Tuesday, October 12, 2010
sleeps with one eye open
I did 3 drawings today. I'm listening to Joan Baez sing Diamonds and Rust. It makes me want to relate at least a little where my art comes from. About 4 years ago I had a very different style of art. I was trying to imitate things like disney and in my opinion failing miserably. I had been seeing a wonderful analyst for about two years. I thought that I was opening up. That I was saying things that had meaning. I didn't know that I was asleep psychologically. I rarely drew. I think I had a hiatus of something like two or more years. Never drew for fun just for school.

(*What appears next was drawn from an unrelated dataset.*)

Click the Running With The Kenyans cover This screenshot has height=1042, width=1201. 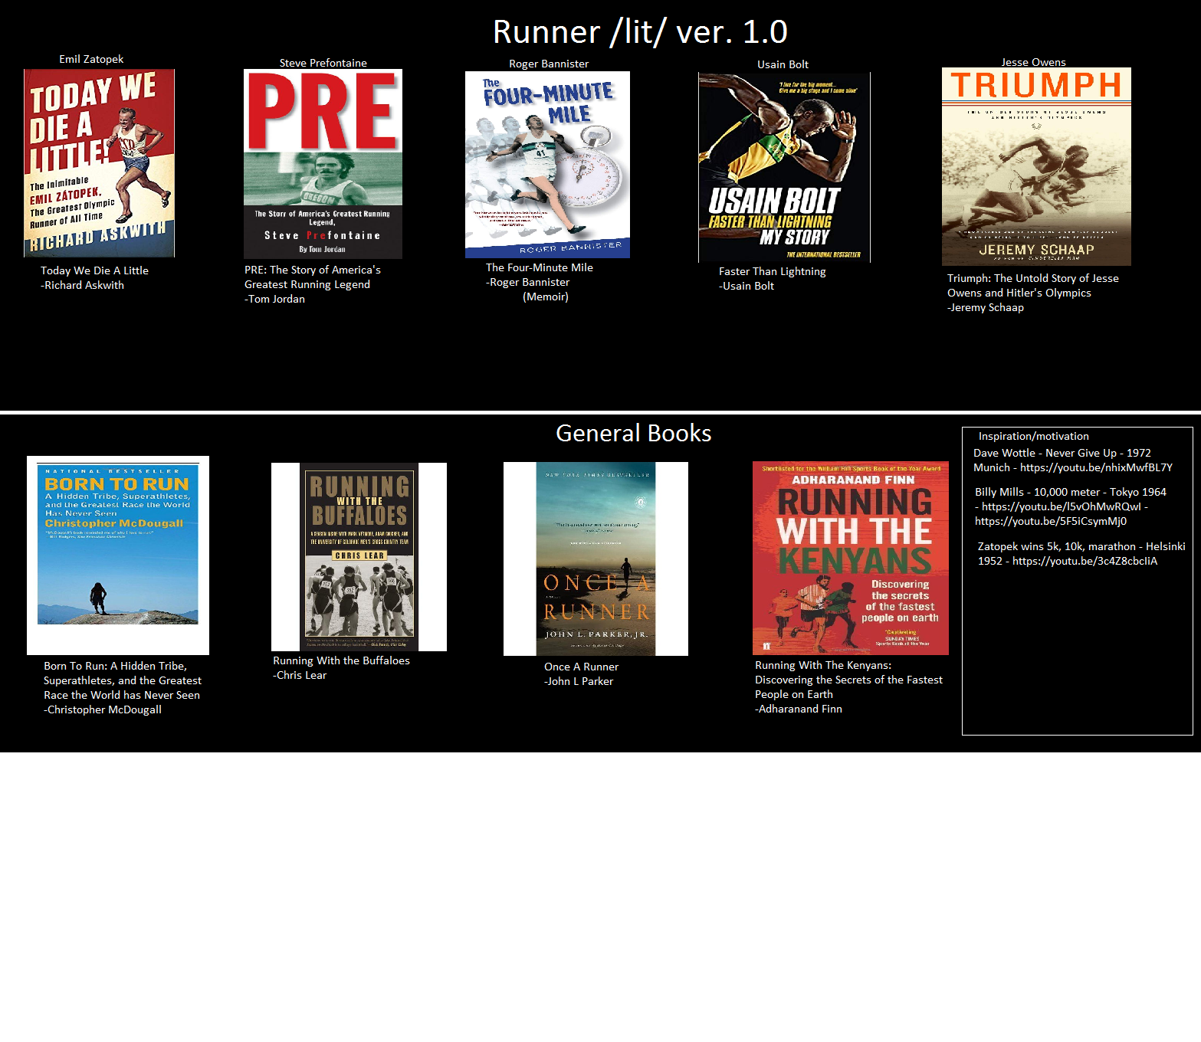point(850,558)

Then I had something tragic happen. A relationship crumbled. The person that I relied on for all my self esteem was gone. I know it sounds pretty pathetic and it was in a way. I crashed and burned. I found that I was waking up though. To what really could be my artistic nature through this tragedy. My style of art did a complete 180. I was drawing now from my dreams. From what inspired me. My art started to take on the ability for me to get my feelings out on paper. Be that joy or sadness it was now an outlet. I know it might sound kinda metaphysical but really sometimes these events that you think would sink you no matter how tough you are..turn out to be what wakes you.
I'm grateful for that tragedy. For the way I had to rebuild. I'm not who I once was.
The above image I drew today. She sleeps with one eye open because she fears a broken heart.